The algebra and geometry of intersecting lines

This section is also part of a related site on AS91587

Finding the intersection of two lines in two dimensions is a good introduction to the main part of this topic. The key ideas for intersecting lines extend to intersecting regions for inequalities.

There are several ways to represent the equation of a line. The one you are most familiar with is probably y = mx + c .

All of the pairs of points (x,y) which make the equation true form the line.

In this form, the gradient of the line is m, and the y-axis intercept is c.

A horizontal line with gradient zero is written y = c (we can think of it as having m = 0).

Vertical lines cannot be represented in this form.

Another form to write an equation for a line is Ax + By = C .

This is the general form for the equation of a line, and can represent lines vertical lines.

A technical requirement is that A and B cannot both be zero.

This form (and later an extension to a third variable, z) will be useful when using calculators and computers to solve systems of equations.

Solving for intersecting lines

There are several ways to find the intersection of two lines. All require finding the point(s) at which both line equations are true.

Graphical Method / Tabular Method

Sometimes graphs of the two lines will make it clear where the intersection lies.

You should check to make sure that the point lies on both lines by substituting it into the equations and checking they are both true.

Making a table of values on the lines might also show a point that is common to both lines.

Elimination Method

When the equations are in the form Ax + By = C, sometimes in is easier to form a new equation that is independent of x.

Example

Find the intersection of the lines (4,5)

3x + 5y = 37

2x + 3y = 23

Solution

Form a new equation, by taking 2 times the first equation.

6x + 10y = 74

Form a new equation, by taking 3 times the second equation.

6x + 9y = 69

Notice that these were chosen to get the same coefficient of x in both equations. Subtract one from the other.
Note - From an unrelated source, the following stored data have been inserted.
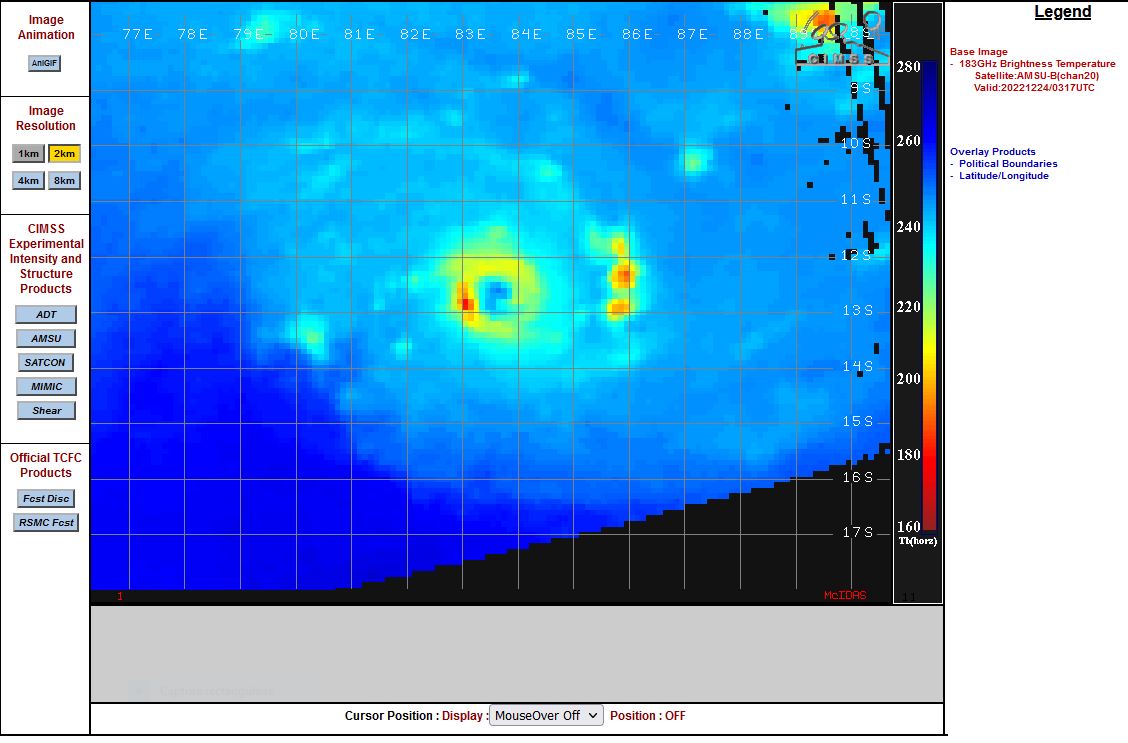Click the AniGIF animation button
Screen dimensions: 1128x743
pyautogui.click(x=45, y=63)
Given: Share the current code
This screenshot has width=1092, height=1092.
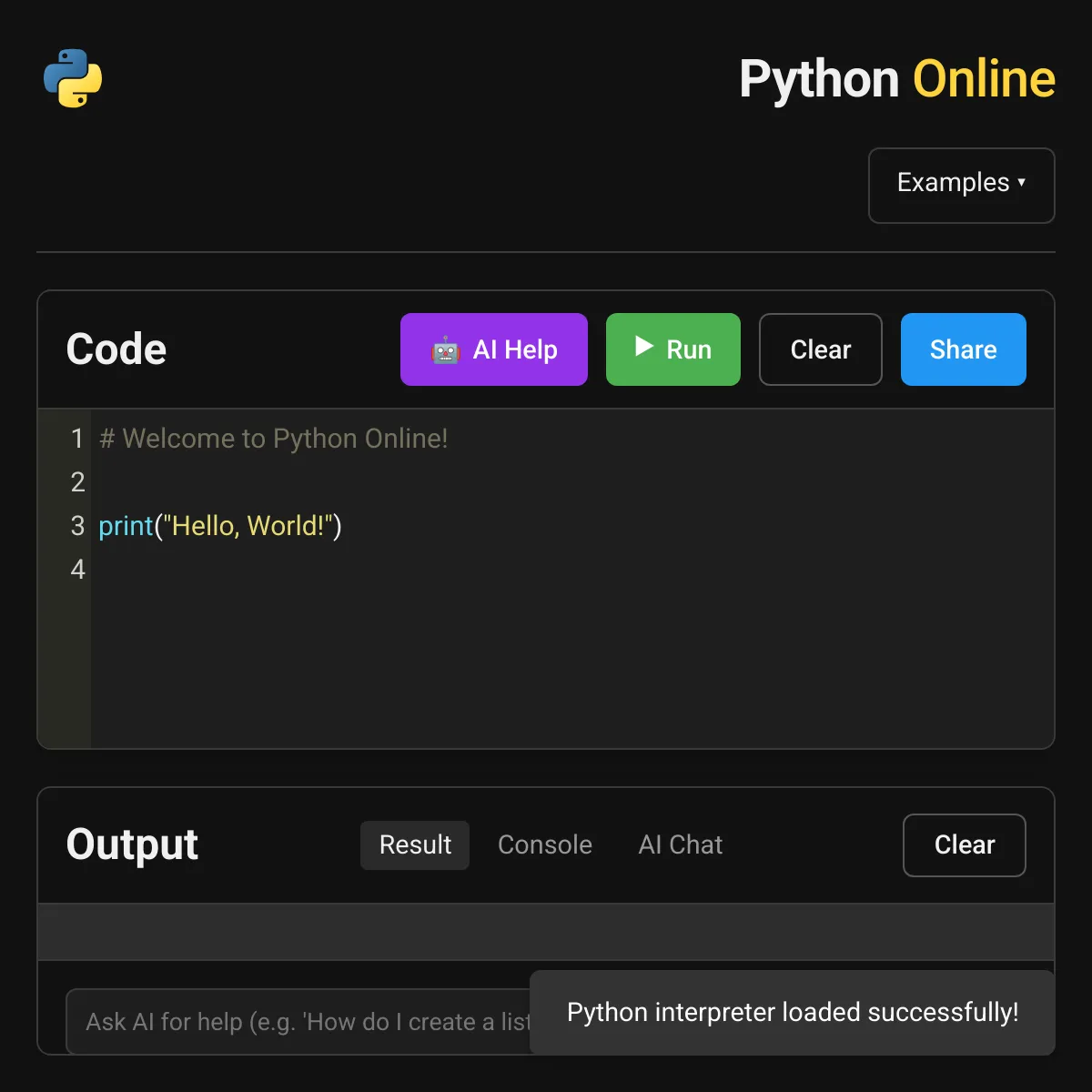Looking at the screenshot, I should tap(963, 349).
(6x + 10y) - (6x + 9y) = 74 - 69

y = 5

Substitute back to find

2x + 3 × 5 = 23

2x = 8

x = 4

Substitution Method

Write both of the equations in the form y = mx + c.
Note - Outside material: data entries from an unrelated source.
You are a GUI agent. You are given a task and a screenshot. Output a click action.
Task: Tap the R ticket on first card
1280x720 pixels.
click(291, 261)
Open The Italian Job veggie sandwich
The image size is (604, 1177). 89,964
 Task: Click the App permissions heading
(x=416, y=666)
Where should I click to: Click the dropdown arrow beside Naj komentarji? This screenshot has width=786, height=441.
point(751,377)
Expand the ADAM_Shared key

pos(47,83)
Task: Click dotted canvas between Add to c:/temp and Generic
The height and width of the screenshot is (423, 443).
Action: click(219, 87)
Put them equal to each other, and solve for x.

Use the x-value to find the value of y.

Example

Find the intersection of the lines:

2x +5y = 20

5x + 2y = 29

Solution

Method 1

Rearrange the first equation.

5y = 20 - 2x

y = 4 - 0.4 x

Rearrange the second equation.

2y = 29 - 5x

y = 14.5 - 2.5x

Now we can see (since both expressions involving x equal y)

4 - 0.4x = 14.5 - 2.5x

Rearranging

2.1x = 10.5

x = 10.5 / 2.1 = 5

Substitute this x-value back into either line (or both, to be sure)

y = 4 - 0.4 × 5 = 2

The point of intersection is (x,y) = (5,2).

Method 2

Rearrange the first equation, y = 4 - 0.4x.

Substitute this expression for y into the second equation.

2y + 5x = 29

2(4 - 0.4x) + 5x = 29

Notice that this equation no longer has y in it.

Simplify and solve for x.

8 +4.2x = 29

4.2x = 21

x = 21 / 4.2 = 5

Now substitute back to find y = 2.

Exercises

This should really be straightforward revision of skills built over NCEA levels 1 and 2.

For every pair of lines, find their intersection point.

Find all 15 points.

Line A: y = x + 2

Line B: 2x - y = 5

Line C: x + y = 2

Line D: 3x - y + 1 = 0

Line E: 2y = x + 16

Line F: 5x - 2y = 38